The plaintiff’s daughter was not at home at the time of the alleged injury. She returned home at about ten o’clock at night and did not see her father until the next morning at breakfast. She was asked: “ Did he complain of pain ? ” The defendant’s counsel objected as incompetent, improper, irrelevant and not a part of the res gestae. The objection was overruled and the defendant excepted. A. Yes, sir. Q. And did he *176tell where it was ? A. The small of the neck, right down here in the neck.” It is urged that this evidence was incompetent and calls for a reversal. Prior to the time when a party could be sworn in his own behalf it was competent to prove his declarations of pain. (Caldwell v. Murphy, 11 N. Y. 416; Werely v. Persons, 28 id. 344.) But when a party was permitted to be sworn in. his own behalf it was held the rule was changed. The admission of such testimony seemed to have rested upon necessity, as otherwise there was no way of proving pain. But when the party could be sworn there was no necessity and the evidence was excluded (Roche v. Brookyn City & Newtown R. R. Co., 105 N. Y. 294, 296), although involuntary exclamations, which are natural concomitants and manifestations of pain and suffering are still admissible where they form part of the res gestae. (Kennedy v. Rochester City & Brighton Railroad Co., 130 N. Y. 655, 656.) The plaintiff, by reason of her husband’s death, cannot prove that he was suffering pain or where the pain was otherwise than by his declarations, and it seems that within the rule of the cases above cited such proof is admissible. We conclude, therefore, that the exception to this evidence was not well taken.

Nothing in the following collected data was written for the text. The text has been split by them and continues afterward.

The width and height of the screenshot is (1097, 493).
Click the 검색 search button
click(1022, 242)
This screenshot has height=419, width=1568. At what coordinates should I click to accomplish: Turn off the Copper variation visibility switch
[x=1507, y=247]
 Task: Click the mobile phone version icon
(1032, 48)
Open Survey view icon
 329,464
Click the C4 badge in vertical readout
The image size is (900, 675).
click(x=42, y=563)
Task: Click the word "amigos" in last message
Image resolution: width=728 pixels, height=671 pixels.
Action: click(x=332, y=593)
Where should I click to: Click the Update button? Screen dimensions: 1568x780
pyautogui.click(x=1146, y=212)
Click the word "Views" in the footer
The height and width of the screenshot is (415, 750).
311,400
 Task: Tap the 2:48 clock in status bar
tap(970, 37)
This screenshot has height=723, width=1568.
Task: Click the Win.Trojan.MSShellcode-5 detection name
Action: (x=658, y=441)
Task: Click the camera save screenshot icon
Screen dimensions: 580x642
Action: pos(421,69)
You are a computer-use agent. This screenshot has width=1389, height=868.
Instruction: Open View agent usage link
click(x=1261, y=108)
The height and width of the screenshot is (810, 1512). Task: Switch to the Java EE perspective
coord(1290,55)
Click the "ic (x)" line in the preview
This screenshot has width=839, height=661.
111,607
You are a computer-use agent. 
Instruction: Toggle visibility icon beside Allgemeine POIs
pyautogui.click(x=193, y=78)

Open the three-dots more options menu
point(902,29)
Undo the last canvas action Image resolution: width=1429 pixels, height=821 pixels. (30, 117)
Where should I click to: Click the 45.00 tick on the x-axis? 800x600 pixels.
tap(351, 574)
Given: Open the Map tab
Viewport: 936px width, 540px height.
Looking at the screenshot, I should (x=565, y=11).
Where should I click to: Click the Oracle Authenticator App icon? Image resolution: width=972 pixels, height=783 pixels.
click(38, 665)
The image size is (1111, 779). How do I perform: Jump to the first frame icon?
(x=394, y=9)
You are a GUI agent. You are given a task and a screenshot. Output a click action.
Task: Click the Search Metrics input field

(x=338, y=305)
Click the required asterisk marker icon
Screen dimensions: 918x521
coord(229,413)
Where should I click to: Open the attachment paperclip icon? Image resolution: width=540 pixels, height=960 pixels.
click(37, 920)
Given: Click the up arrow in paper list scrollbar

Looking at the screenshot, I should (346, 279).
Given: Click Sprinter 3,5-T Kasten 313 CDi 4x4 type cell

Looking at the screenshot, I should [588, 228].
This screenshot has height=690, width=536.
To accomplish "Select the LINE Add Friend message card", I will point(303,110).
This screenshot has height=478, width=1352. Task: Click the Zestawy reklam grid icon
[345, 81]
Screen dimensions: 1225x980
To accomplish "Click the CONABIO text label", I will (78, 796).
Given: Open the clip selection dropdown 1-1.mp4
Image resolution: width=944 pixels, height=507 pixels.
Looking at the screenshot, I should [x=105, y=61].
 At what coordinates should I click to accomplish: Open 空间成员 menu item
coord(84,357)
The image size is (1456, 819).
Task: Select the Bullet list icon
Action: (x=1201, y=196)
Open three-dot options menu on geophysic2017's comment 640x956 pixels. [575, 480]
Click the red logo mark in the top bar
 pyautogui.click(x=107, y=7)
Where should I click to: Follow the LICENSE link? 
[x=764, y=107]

The policy required that notice of the accident must be given to the company at its home office in Chicago as soon as may be reasonably possible.” The notice in this case was mailed to the local agents of the defendant at Glens Falls January nineteenth and by them was forwarded to the Chicago office of the defendant and it admitted receipt thereof to the plaintiff’s attorney January 23, 1915. The court properly refused to hold as matter of law that the' notice was not timely and • properly given under the policy. The plaintiff had a reasonable time under the circumstances in which to give the notice. It is evident that for some time after her husband’s death the plaintiff did not realize that death resulted from the injury.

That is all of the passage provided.